Oh, the Weather Outside is Inconsistent

I’ve always thought it would be cool to write a book about all the different ways people do Christmas. Not a particularly profitable book, I suppose, because now that I think about it, it would probably be kind of boring, and the demographic would more or less basically just be me. Maybe just a magazine article then, or a Powerpoint presentation.

I’d still find it really interesting. I’m fascinated by the protocol of Christmas. Every family who celebrates the holiday has their own special way of doing it. Stockings on the bed or over the fireplace? Christmas Eve in with the family or out on the town? Presents all at once or spread throughout the day? For some, I understand, this protocol is relaxed and malleable. Your formula for the ideal family Christmas may be altered by varying circumstances, and family traditions may be subject to drastic change from year to year. This is not, however, the case for my family.

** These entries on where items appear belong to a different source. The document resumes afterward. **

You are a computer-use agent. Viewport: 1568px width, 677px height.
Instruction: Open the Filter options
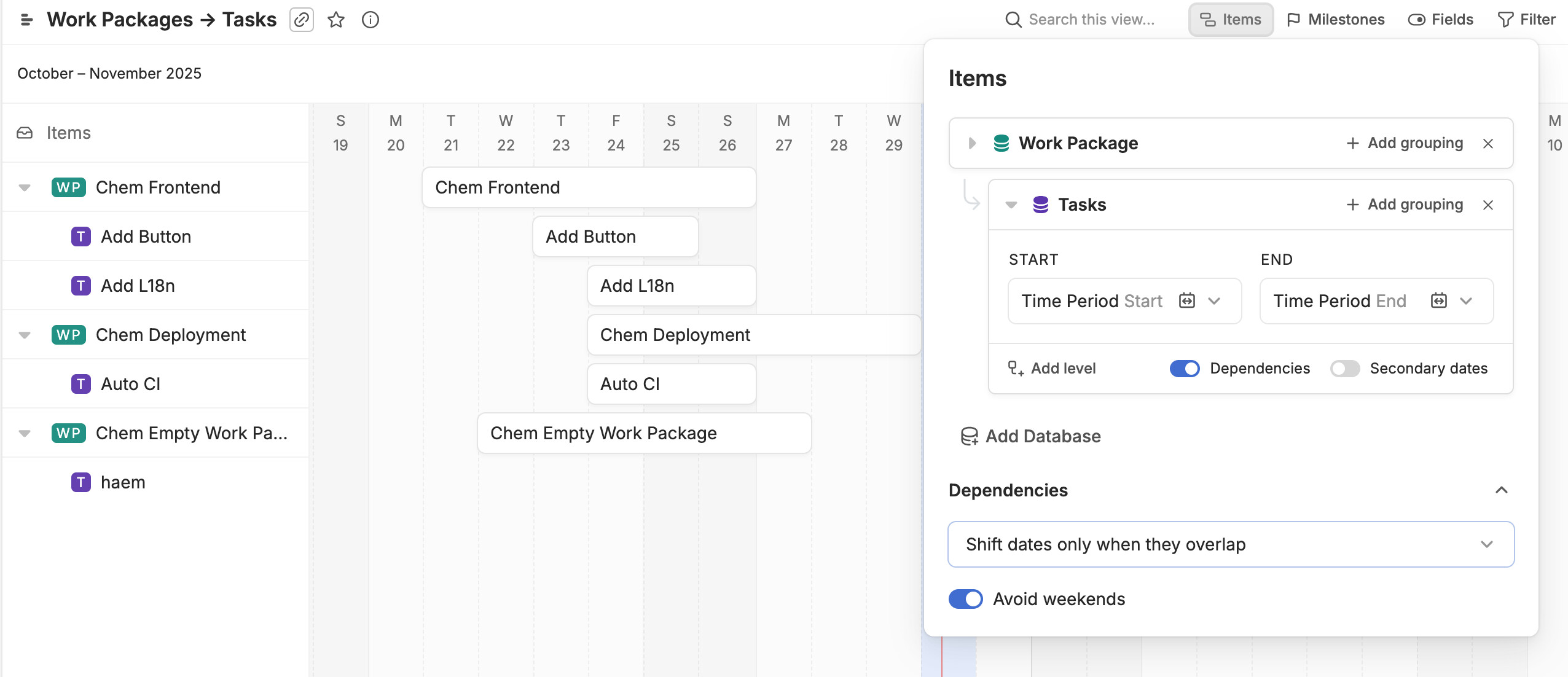click(x=1527, y=20)
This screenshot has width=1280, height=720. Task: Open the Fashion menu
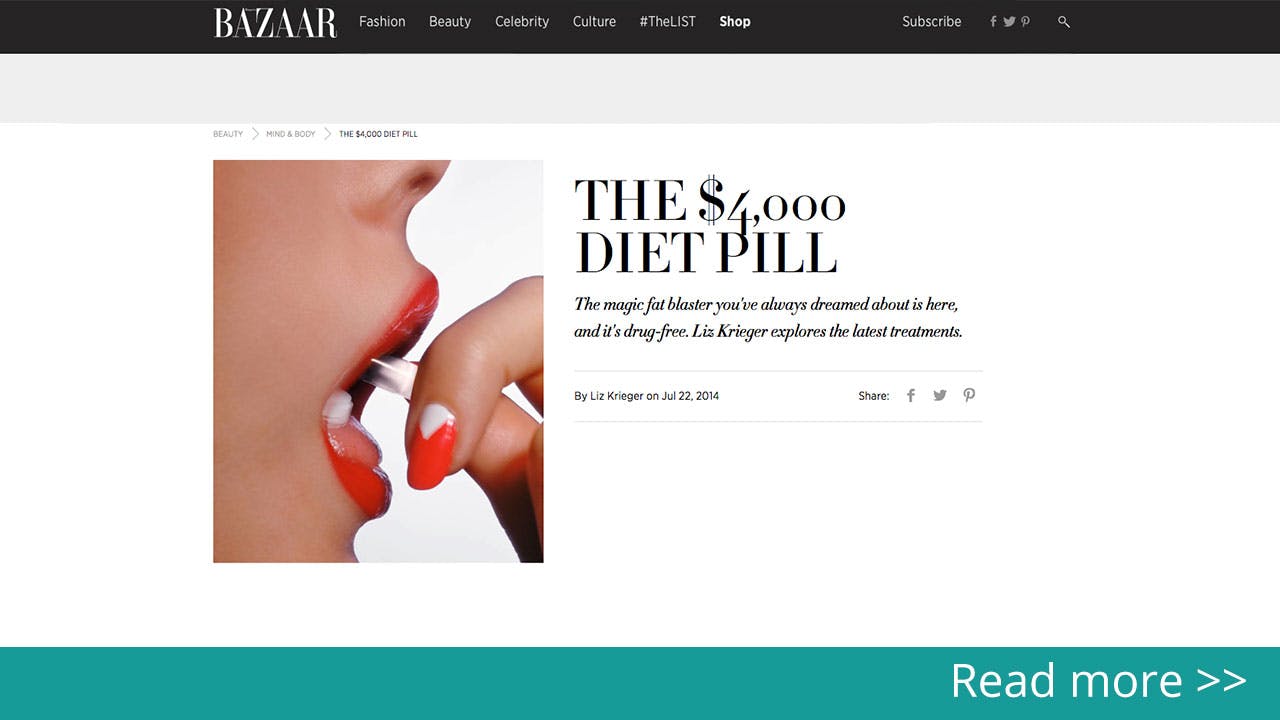382,21
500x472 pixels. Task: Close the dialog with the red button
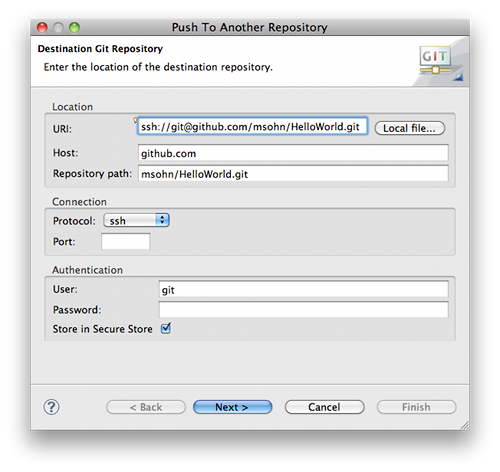click(x=42, y=27)
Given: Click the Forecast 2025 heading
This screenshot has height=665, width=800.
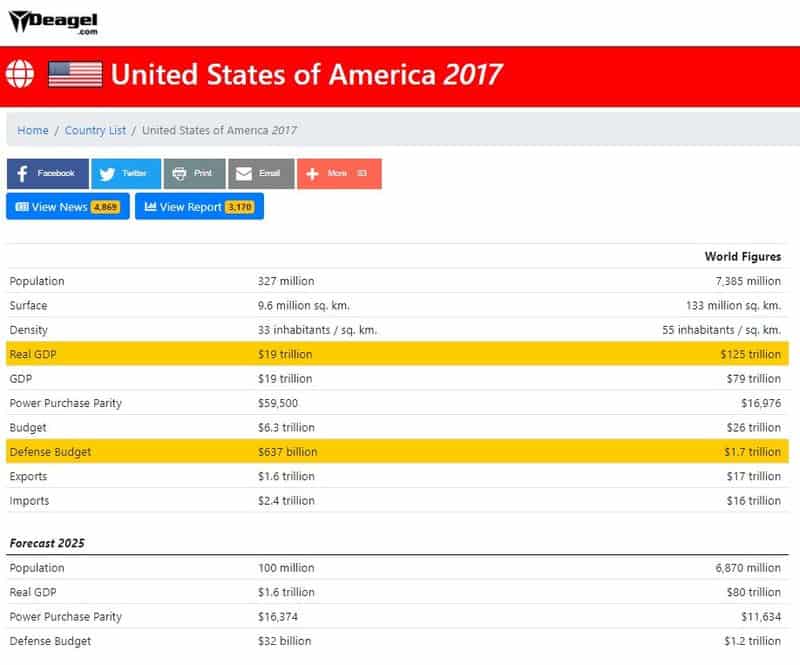Looking at the screenshot, I should pyautogui.click(x=47, y=543).
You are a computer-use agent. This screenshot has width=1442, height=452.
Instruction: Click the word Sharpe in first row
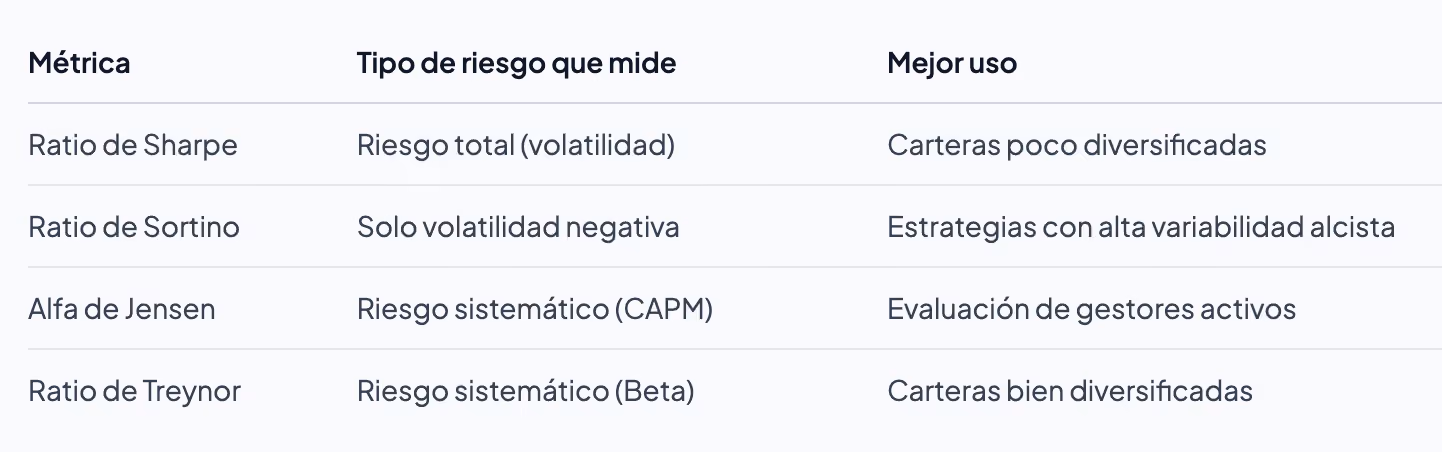191,146
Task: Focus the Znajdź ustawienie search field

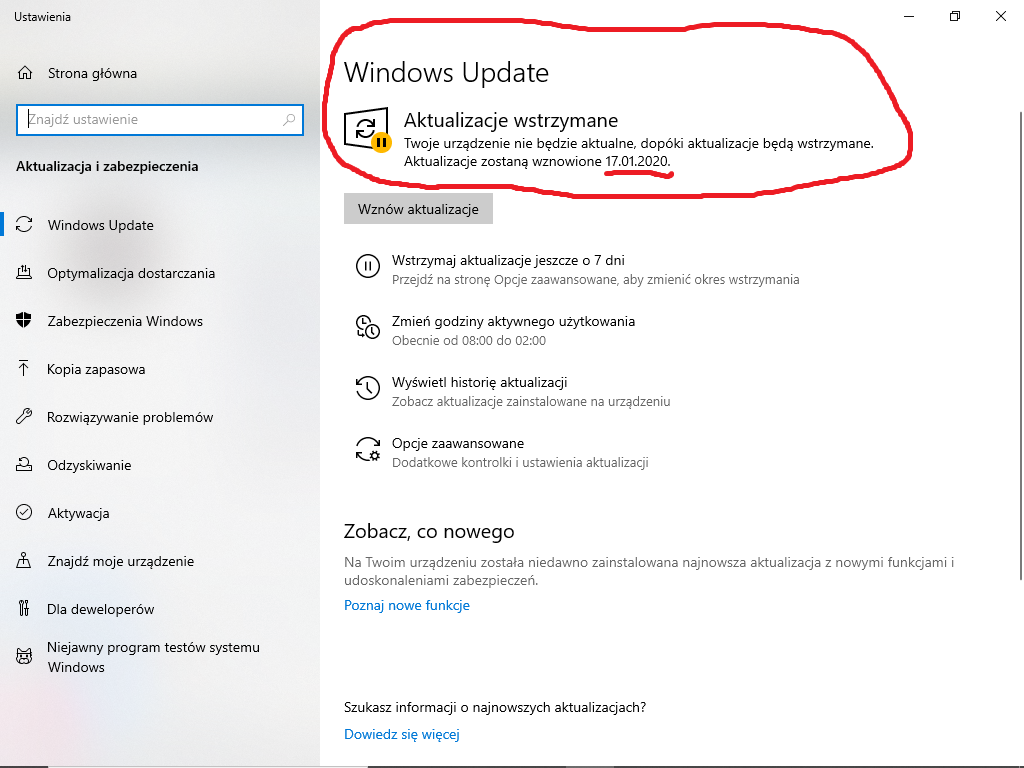Action: (160, 120)
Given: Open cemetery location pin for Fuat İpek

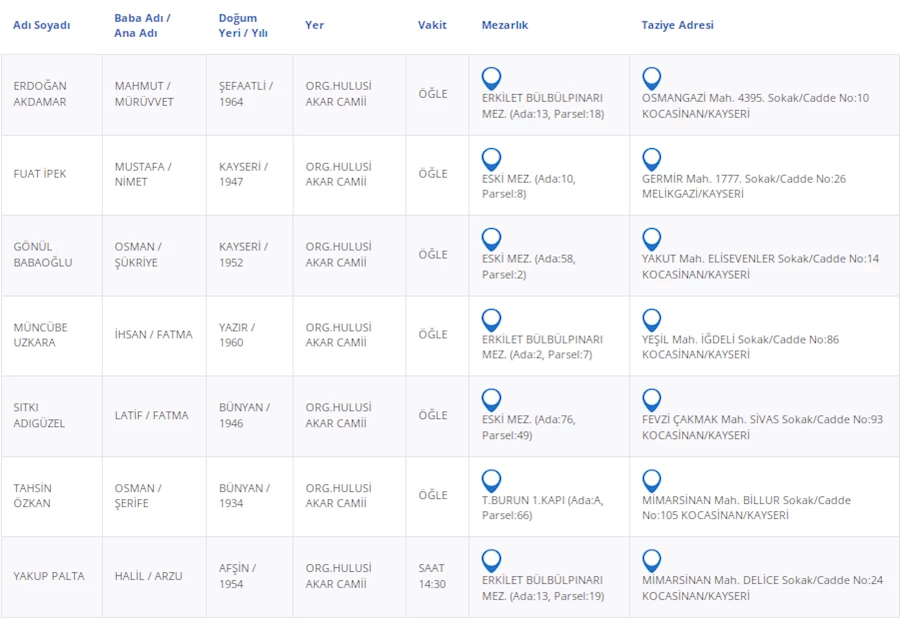Looking at the screenshot, I should click(x=491, y=159).
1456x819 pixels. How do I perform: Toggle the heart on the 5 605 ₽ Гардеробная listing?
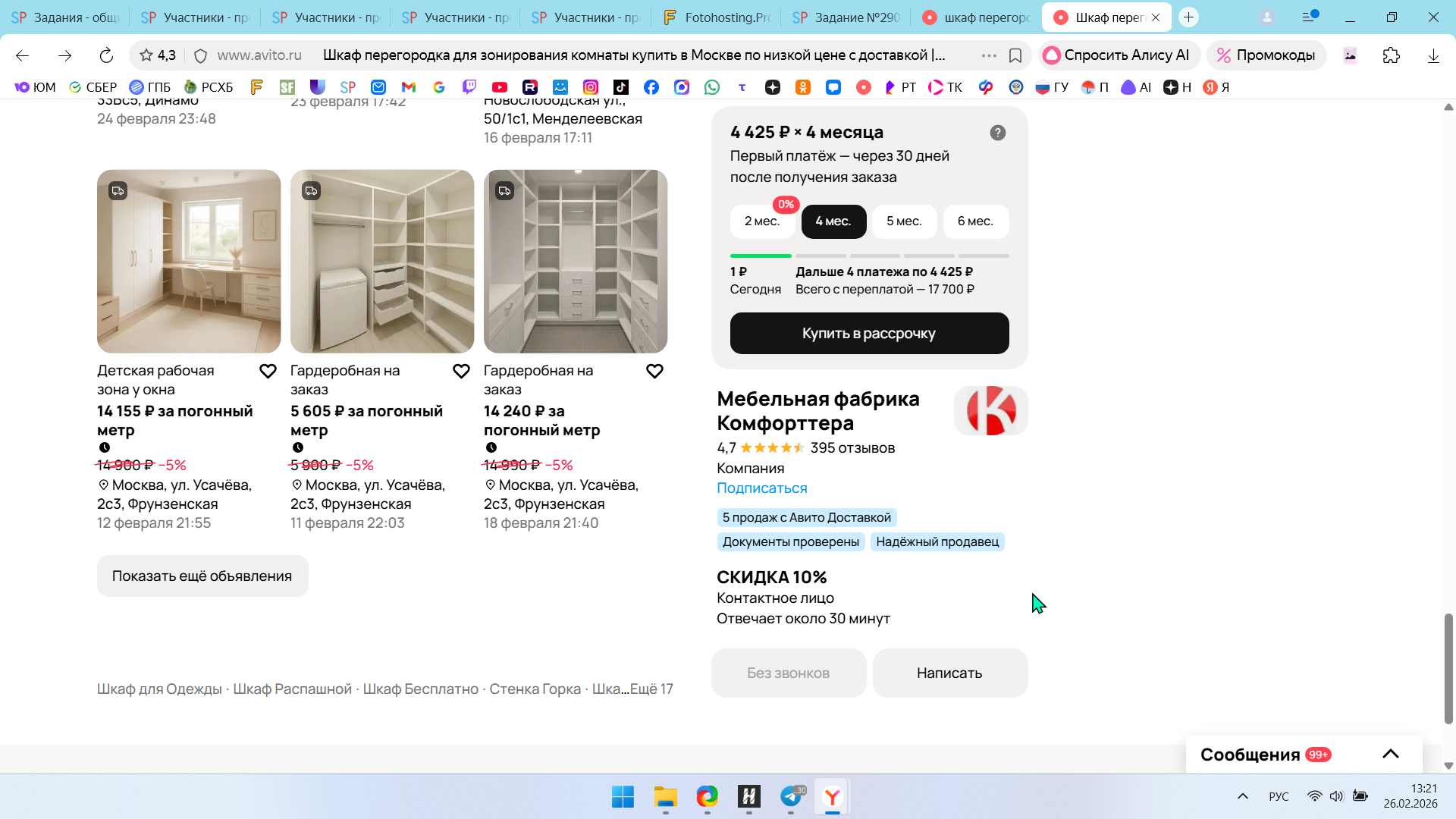click(x=461, y=371)
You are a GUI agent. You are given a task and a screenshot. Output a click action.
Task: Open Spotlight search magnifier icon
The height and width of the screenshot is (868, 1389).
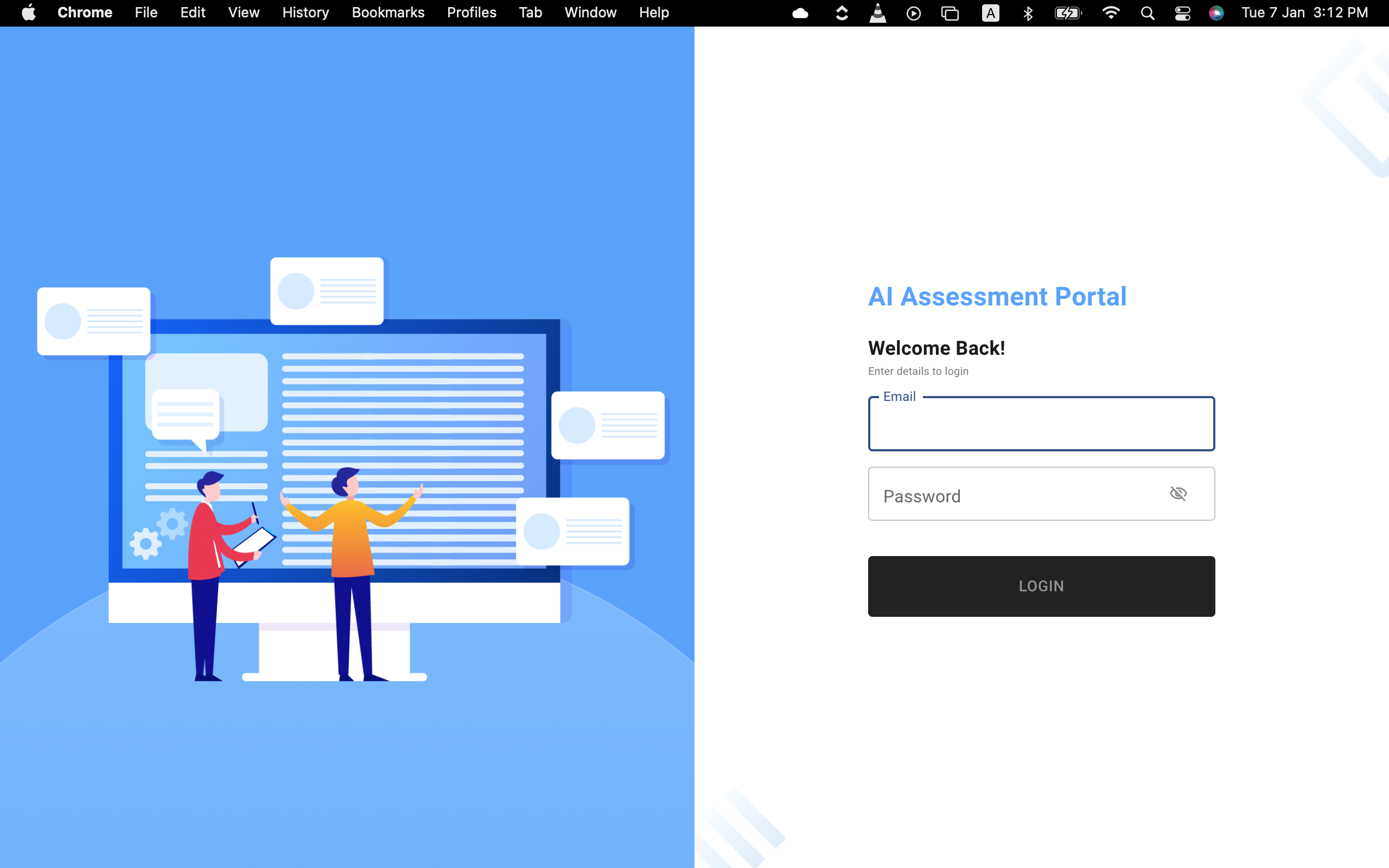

You see, we’re somewhat of a mobile bunch. In a few weeks’ time when we’ve all returned to our respective homes-away-from-home, my brother will be in Singapore, my sister will be in San Francisco, my twin will be in Scotland, my parents will stay in San Diego and I’ll be dodging bullets back up in Oakland. It’s always been this way, all of us spread out across the globe like a bunch of family diplomats each responsible for keeping up appearances in one corner of the Earth. Consequently, Christmas has become not just a time of celebration, but a time of reunion, when we get to eat homecooked food and wait with anticipation for each other to arrive from the airport. The location of that airport has changed many times over the years too. With each new move, we find a new place to call home, and a new quandary over which room in the new house we should put the Christmas tree in.

Among this swirling maelstrom of change, December 25th remains an island of unwavering consistency. Apart from the ever diminishing role that Santa Claus has taken as the years have passed, for the most part Christmas has remained more or less unchanged in the Burns family since around 1986.

Maintaining such ruthless regularity has not been difficult. You see, Papa Burns contributed a lot of German DNA to the family gene pool, and the clockwork precision and efficiency of our Teutonic heritage becomes apparent at this time of year. My sisters, who appear to have inherited the majority of this DNA, adopt the unofficial titles of Christmas Coordinators. Some years I forget portions of the Christmas protocol, but they are like the village elders, the keepers of ancient Burns family lore, always at hand with knowledge of old customs set by precedence of previous Christmases. Not sure which way the dessert spoons should face? Susie will tell you that since 1997 we have been facing them to the left, except between 2001 and 2003 when we broke tradition and used forks. Not sure if our mother will like the lavender hand soap you’re giving her? Consult with Holly and learn that over the years Mama Burns has received fourteen lavender-related items, and shown Medium to Medium-High recipient satisfaction for all of them. Should you have any doubts or queries, kindly direct them to the Christmas Coordinators (but please, if you wish to avoid any arguments you will be unable to win, keep all comments and suggestions to yourselves).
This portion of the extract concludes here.